Abstract

The widely used AZURV1 transport benchmarks package provides a suite of solutions to isotropic scattering transport problems with a variety of initial conditions. Most of these solutions have an initial condition that is a Dirac delta function in space; as a result these benchmarks are challenging problems to use for verification tests in computer codes. Nevertheless, approximating a delta function in simulation often leads to low orders of convergence and the inability to test the convergence of high-order numerical methods. While there are examples in the literature of integration of these solutions as Green’s functions for the transport operator to produce results for more easily simulated sources, they are limited in scope and briefly explained.

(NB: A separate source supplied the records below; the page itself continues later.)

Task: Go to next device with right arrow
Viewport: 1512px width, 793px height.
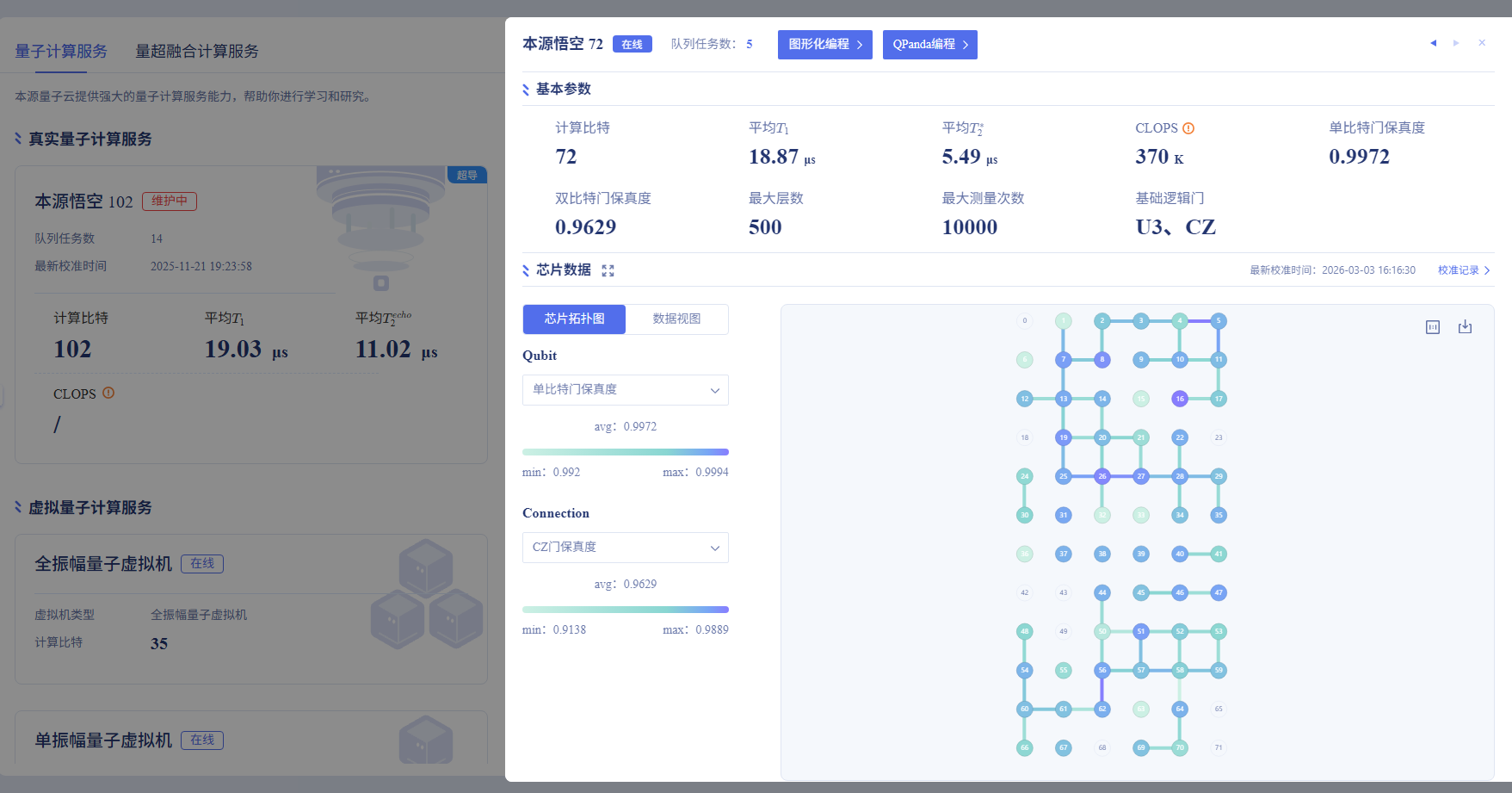Action: click(x=1456, y=43)
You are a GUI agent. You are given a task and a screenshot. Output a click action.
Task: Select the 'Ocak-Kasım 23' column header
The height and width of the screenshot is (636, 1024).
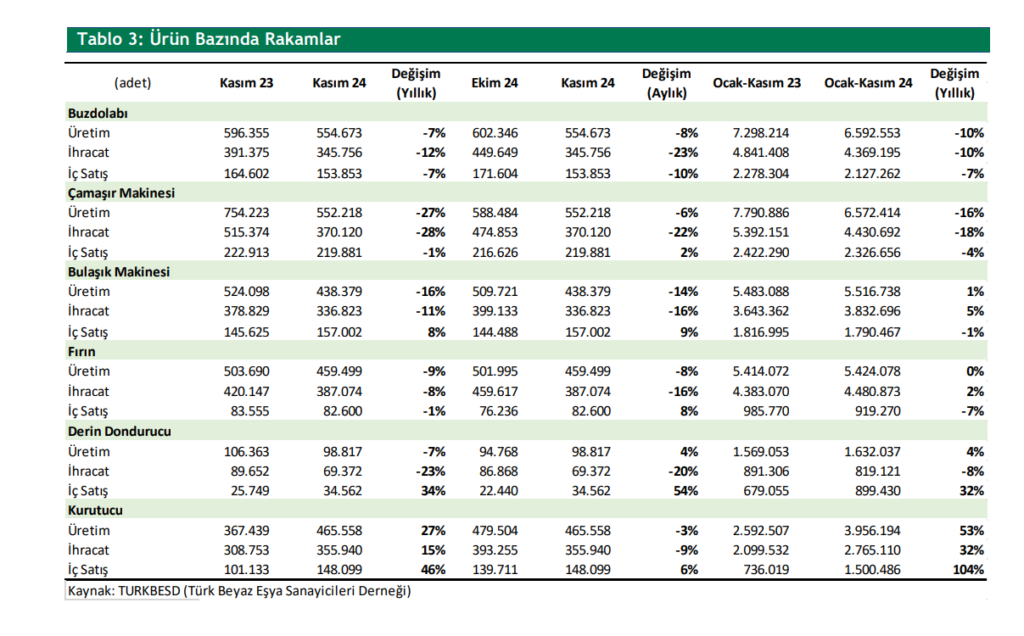pyautogui.click(x=756, y=83)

For a sampling of initial conditions and sources, we present solutions for the uncollided and collided scalar flux to facilitate accurate testing of source treatment in numerical solvers. The solution for the uncollided scalar flux is found in analytic form for some sources. Since integrating the Green’s functions is often nontrivial, discussion of integration difficulty and workarounds to find convergent integrals is included. Additionally, our uncollided solutions can be used as source terms in verification studies, in a similar way to the method of manufactured solutions.

摘要

广泛使用的 AZURV1 传输基准程序包为具有各种初始条件的各向同性散射传输问题提供了一套解决方案。这些解决方案中的大多数都有一个初始条件，即空间中的狄拉克函数。因此，这些基准是用于计算机代码验证测试的具有挑战性的问题。然而，在模拟中逼近 delta 函数通常会导致低阶收敛，并且无法测试高阶数值方法的收敛性。虽然文献中有将这些解决方案集成为运输运营商的格林函数的示例，以便为更容易模拟的源生成结果，但它们的范围有限并简要说明。对于初始条件和来源的抽样，我们提出了未碰撞和碰撞标量通量的解决方案，以促进在数值求解器中准确测试源处理。对于某些来源，以解析形式找到了未碰撞标量通量的解决方案。由于积分格林函数通常很重要，因此讨论了积分难度和寻找收敛积分的解决方法。此外，我们的未冲突解决方案可以用作验证研究中的源术语，其方式类似于制造解决方案的方法。包括关于积分难度和寻找收敛积分的变通方法的讨论。此外，我们的未冲突解决方案可以用作验证研究中的源术语，其方式类似于制造解决方案的方法。包括关于积分难度和寻找收敛积分的变通方法的讨论。此外，我们的未冲突解决方案可以用作验证研究中的源术语，其方式类似于制造解决方案的方法。